That team was an incredible team.  After he left to become the 1st Sergeant of a Civil Affairs company…and that is a funny story.  On his first day he called formation and then proceeded to tell all the females to not worry about a sexual harassment law suit.  His reason, “Cause half of ya’s married and the other half of ya are to ugly to @#$#! J     He lasted about thirty days on that gig.  He also made E-6 three times but that is a different story all together.    
Anyway, this is not an all inclusive list but Jesse’s team produced, a LTC who commanded a squadron as one of the boys in the band, a Chief Warrant Officer 03 who commanded ODA’s for decades, three Operators across the fence, two or three of the best medics in the Army, Swany, and Arbo  and Barger, and one blonde headed radio operator who only wanted to accomplish one thing in his life.  To become a Team Sergeant just like Jesse.  I was lucky and got two chances at it.  Once in Panama in the CIF and then again working with the 20th in Afghanistan just before I retired.  Both opportunities were the highlight of my career and I owe them to Jesse because he is the one who put the desire to become a Team Sergeant one day in my heart.

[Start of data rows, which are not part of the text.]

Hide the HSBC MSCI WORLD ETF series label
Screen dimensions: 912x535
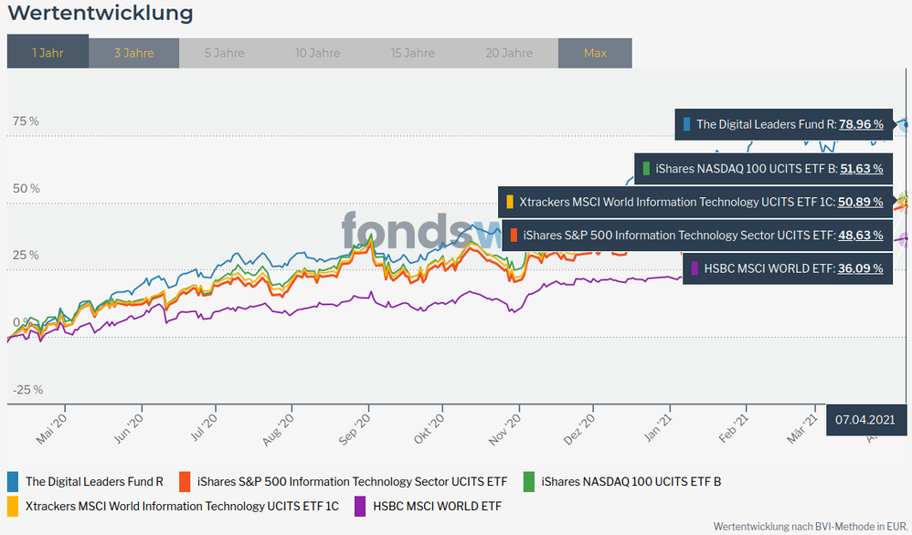tap(437, 505)
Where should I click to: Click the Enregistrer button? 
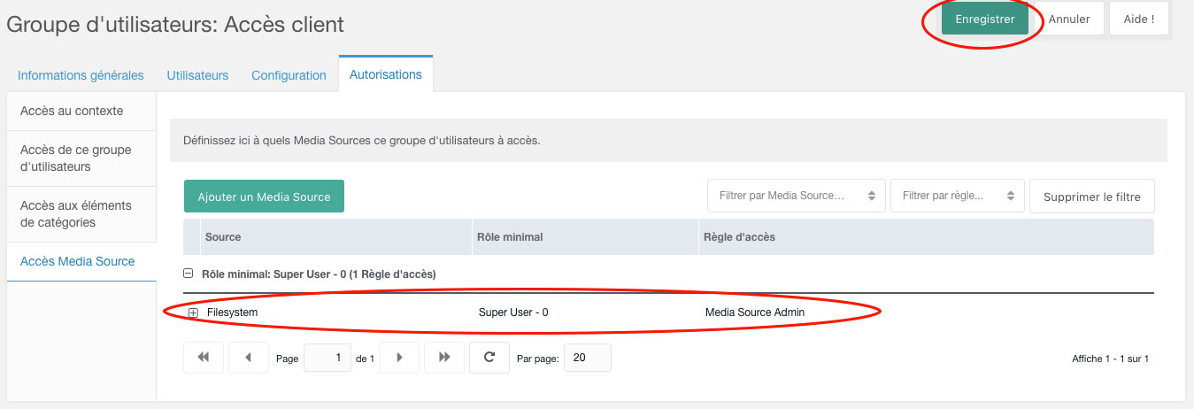click(x=985, y=19)
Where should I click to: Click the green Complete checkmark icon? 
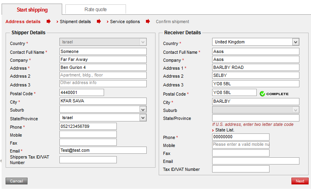pos(262,94)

Now, before I finish this story I must tell the story of Jesse as Team Sergeant because they have been floating around out there for years, they still are. I actually had a young SF Troop repeat one to me, not knowing that I had lived it.  Imagine that!  Jesse was famous.  Anyway. 

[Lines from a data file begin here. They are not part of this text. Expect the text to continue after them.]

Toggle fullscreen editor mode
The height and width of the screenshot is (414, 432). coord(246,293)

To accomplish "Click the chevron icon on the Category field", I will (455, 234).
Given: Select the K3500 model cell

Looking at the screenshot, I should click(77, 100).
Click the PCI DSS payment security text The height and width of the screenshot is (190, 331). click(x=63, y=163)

Between deployments, none of which we ever missed, Jesse decided to take our team to Panama to go through his style of jungle training.  We weren’t to sure what that meant but we eagerly agreed that it would be fun. So we flew out of Fort Bragg, conducted In Flight Rigging and did a MFF from 17K feet AGL onto Gatun DZ, which was covered with Cuna Grass fifteen feet tall.  Chief Broke his ankle and the rest of us managed as Jesse laughed at our cheery mistake of landing in the grass while he had landed on the road.

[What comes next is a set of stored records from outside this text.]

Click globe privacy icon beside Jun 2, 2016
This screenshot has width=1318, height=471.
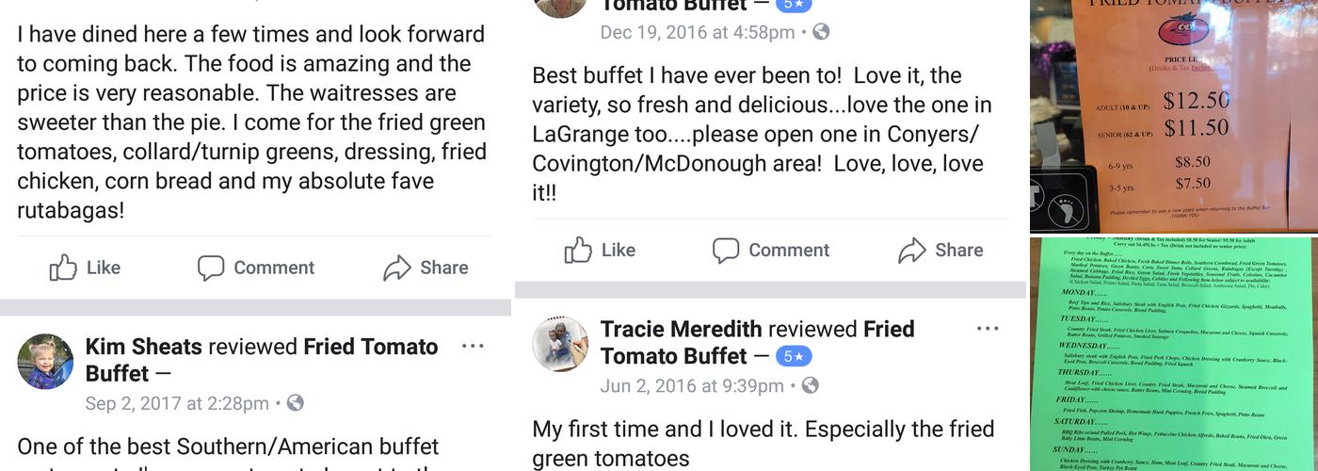(x=810, y=386)
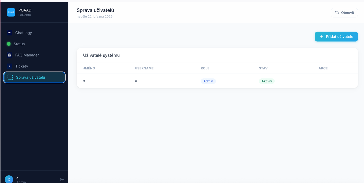Click the Tickety sidebar icon

pos(10,66)
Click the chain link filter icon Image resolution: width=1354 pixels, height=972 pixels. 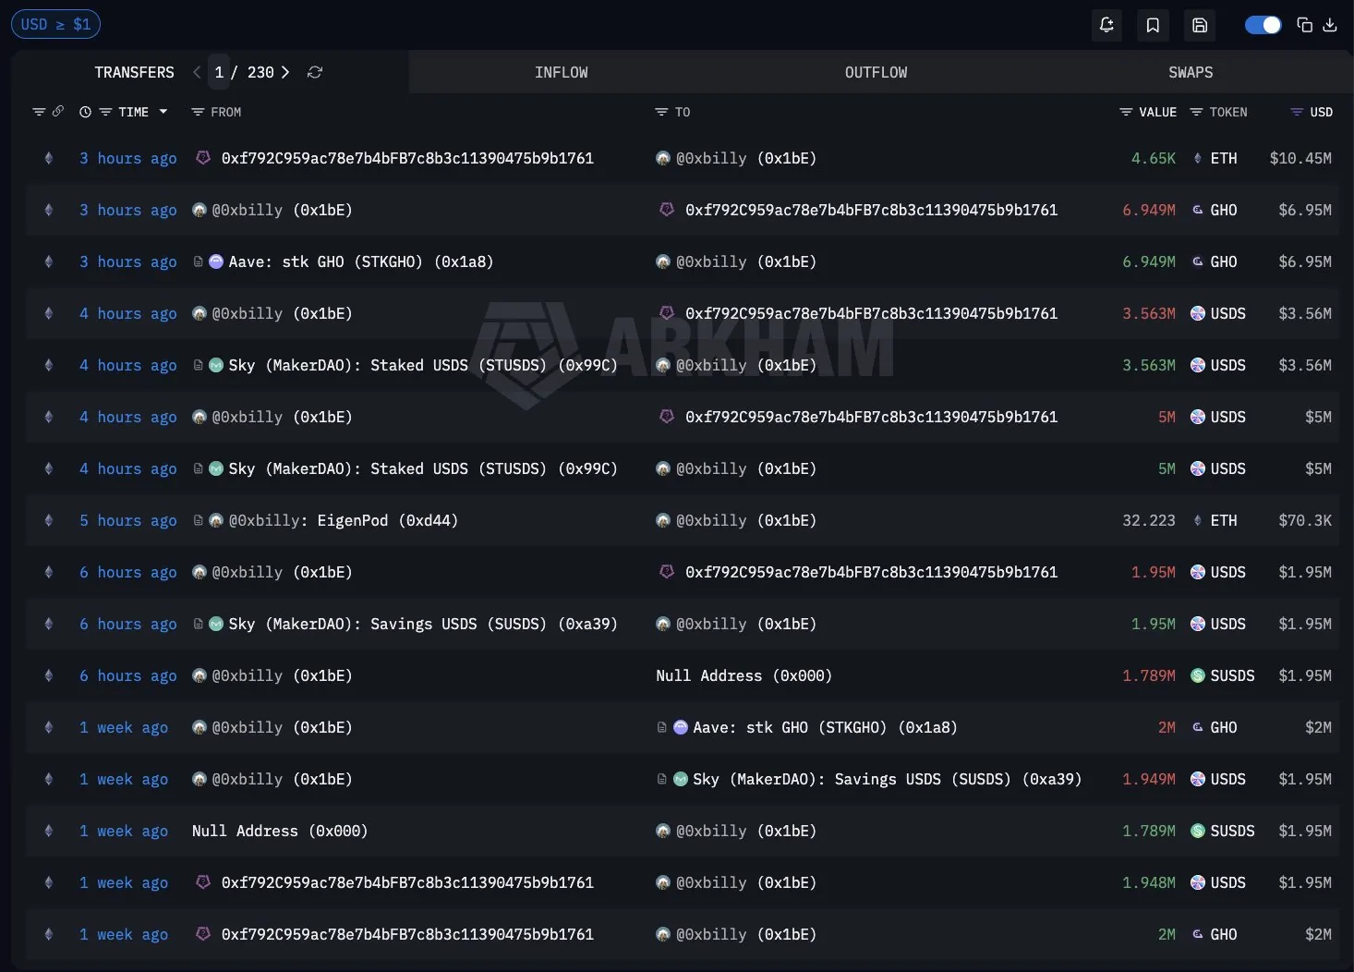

The next day he took us out onto Gatun Lake on RB-15s and we learned how to do “Cast and Recovery” and he explained the “Bounding Over Boat” concept. “J” For you who are Maritime impaired that is the process of using one boat loaded with soldiers to provide security for the other boat load who would subsequently sneak their way up to another over watch position, unseen.  First one boat would bound up and then the other, thus, the “Bounding Over Boat” technique!  J  We practiced and practiced until almost dark.  That is when Jesse announced that we were going on a Survival Training Exercise, and I think he did it because he was pissed at all of us for making fun of how serious he had been when he said, “Bounding Over Boat!”  J 
Anyway, we pulled up to one of the islands on Gatun Lake along the Panama Canal and got out of the boats. Then Jesse said, “Okay, everybody…give me five dollars!”  We were like, “What for?” and he said, I’ma gonna go get some seafood for us to feast on, while you boys build us a big fire.”  As we all pooled our money together, he prepared to take off, tying the second boat to the first one.  We never saw him do it.
We handed him the money as he stood there, counting it to make sure, and he said, “Okay, I got almost fifty dollars, what ya’ll want?”  We started naming off all the kinds of sea food we would like to have and then he said, “Okay, I’ma gonna go into town and I’ll be back rickety-tickity with some lobsters and some clams, and some scallops.”
Four days later he arrived to find one pissed bunch of guys.  Especially since there was only one Iguana on that damn Island and we couldn’t catch him.  Swany said; we need an Iguana Dog and I laughed and laughed, hysterically hallucinating from hunger at the thought of a dog that looked like an iguana.  Now we were surrounded by a big fresh water lake and it was at least three miles to shore, we calculated it. 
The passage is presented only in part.